Is There A Formula-For splitting Profits - Posted by John Estell(Denver)


#1

Posted by Andrew Smith (Phila) on December 09, 1998 at 16:29:45:

Be careful with your plan to buy something with a contractor friend. I know someone who did and they set things up wrong. Their plan sounded similar to yours with them buying the home and their contractor friend fixing it. They really messed up big time in one way. They were paying the holding costs. As it turned out their contractor friend did not devote the time to the project that he had originally planned to. He went into it thinking that the timing was right as it was going into the slow time of his year. The only thing is - that work kept coming up and he never devoted the time to the project. Really, what did he care since he wasn’t paying the holding costs. Their friendship almost didn’t survive the deal. In a situation like you are describing - if you buy the house make the contractor 100% responsible for holding costs associated with the mortgage or loan. That will give him a very big incentive to concentrate his enery into the project. Good luck.


#2

Is There A Formula-For splitting Profits - Posted by John Estell(Denver)

Posted by John Estell(Denver) on December 09, 1998 at 10:21:20:

How do you determine how much a private lender or partners get for their money when doing real estate deals. Or do they usually determine themselves? Thanks.


#3

10% interest & 10% of profit works well for me - Posted by Andrew Smith (Phila)

Posted by Andrew Smith (Phila) on December 12, 1998 at 14:58:16:

I liked one of the preceeding respondents 18% agreement. I started out with an arrangement like that. However, what if you flip a home very, very quickly. Your investor who made the whole deal possible gets a pathetic return after having committed his/her money for an indefinite period of time. Here is a real example. I borrowed $30,000 with a commitment on the investors part to lend an additional $60,000 (I was buying a home for $27,000 in a $150,000 neighborhood). The other $60,000 was for fix up costs so that I would have had $90,000 into the property. As things turned out the roofer I had over while I was in the process of buying the house referred me to two guys who bought it from me for $63,000 two weeks after I bought it. If I had paid just 18% interest I would have paid him $207.00 ($30,000 * 18%/52weeks * 2) for the use of his $30,000 for 2 weeks. Remember to, he had committed to loan me up to $90,000. Instead, using the 10%interest & 10% of the profit formula he got close to $4,000 for a two week loan of $30,000. Obviously, he was very happy. So was I. I made more than $35,000. If you use this formula - it is important that you count the interest paid as one of the expenses of the project in determining the projects profit.


#4

Re: Is There A Formula-For splitting Profits - Posted by rudy-austin

Posted by rudy-austin on December 10, 1998 at 08:02:25:

There is a suggested method for experienced practitioners as follows…
I Find it
U Fund it
I Fix it
I farm it
we split the profits 50%------rudy-austin


#5

Re: Is There A Formula-For splitting Profits - Posted by John (KS)

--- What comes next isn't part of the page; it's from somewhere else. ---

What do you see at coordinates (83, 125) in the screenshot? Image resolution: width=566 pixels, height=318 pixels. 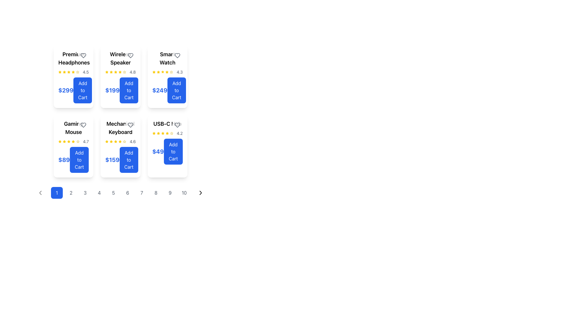 I see `the heart-shaped icon located at the top-right corner of the 'Gamir Mouse' product card` at bounding box center [83, 125].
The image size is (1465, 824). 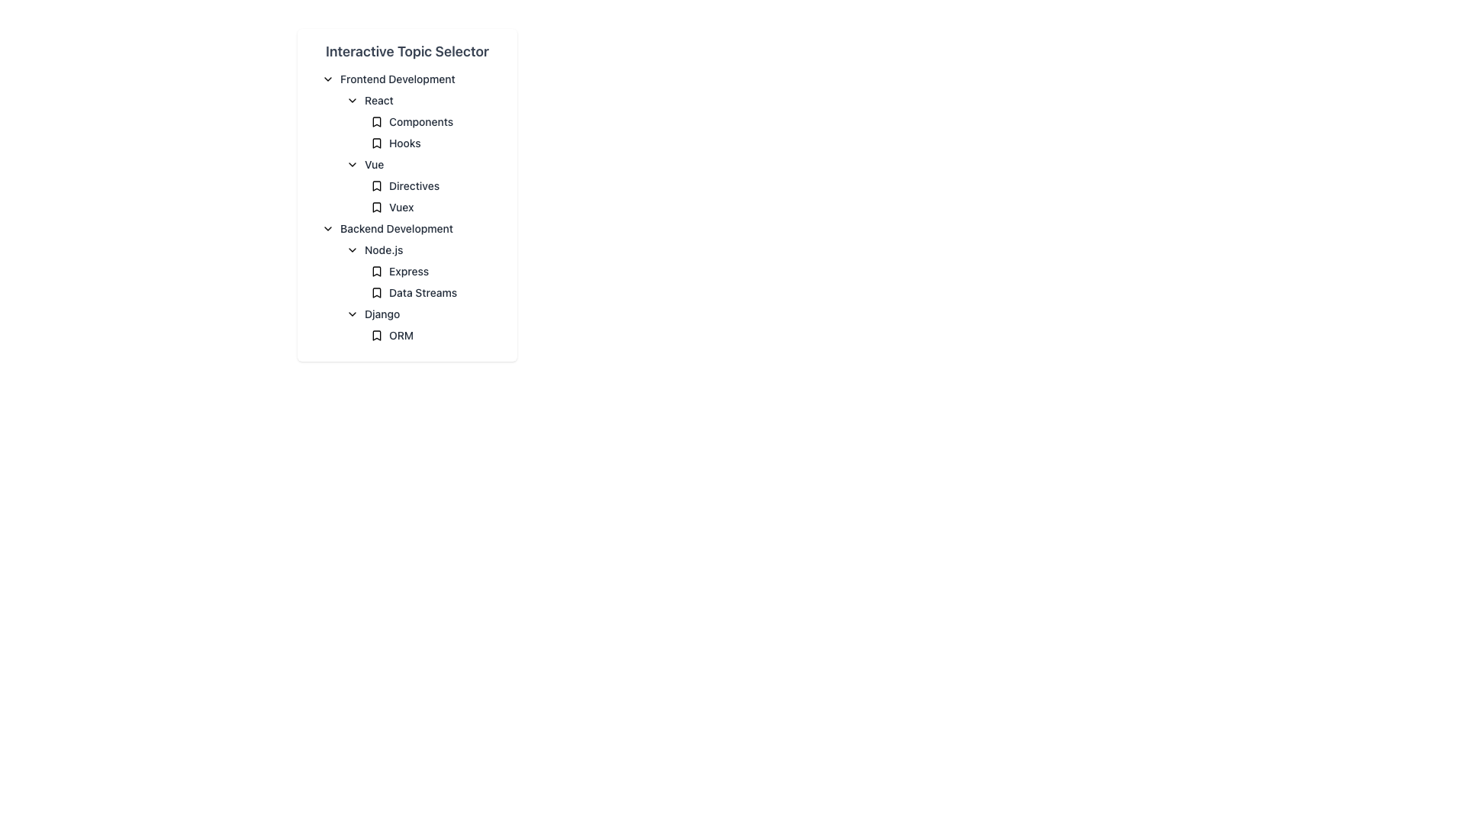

Posted by John (KS) on December 09, 1998 at 11:55:33:

I think it depends on the investor. I started out by borrowing $5000 from a private investor and I offered to pay him 18% interest. After he handed me the money and we had the note signed, he told me “NEVER OFFER TO PAY 18%!” I told him, “I GOT YOUR ATTENTION DIDN’T I?” I had told may friends and aquaintences about my ideas for investing and no one offered to loan me anything till I mentioned 18%. It may be high, but I got the money I needed.

I have got a plan with a buddy who does construction. I will find a home that needs work, I will buy it and pay for all materials to fix it up. He will fix it up, then we will split the profit 50%/50%.

It depends on what the investor wants.


#6

18% works for me - Posted by JohnG

Posted by JohnG on December 09, 1998 at 23:40:57:

I have a private lender who will lend me 97% of purchase price with one days notice. All he does is a drive by and thats it.
I pay a 1% fee - i.e. on 100,000 I would write him a check for $1000.00. He lends me the money at 18% with no payments till I sell. So, I put up a $3,000 deposit, $1,000 to my lender and I own a 100,000 house for $4,000. I fix and flip - mostly within 90 days so I usually pay $5,000 to $6,000 for almost 100% financing. He is happy and so am I. I had 10 deals on the go at one time this year thanks to this arrangement. Its costs me big - but I have the ability to do 10 deals instead of 2 or 3 at a time. Plus if the world collapses tomorrow I don’t have my personal funds (or neck) at risk.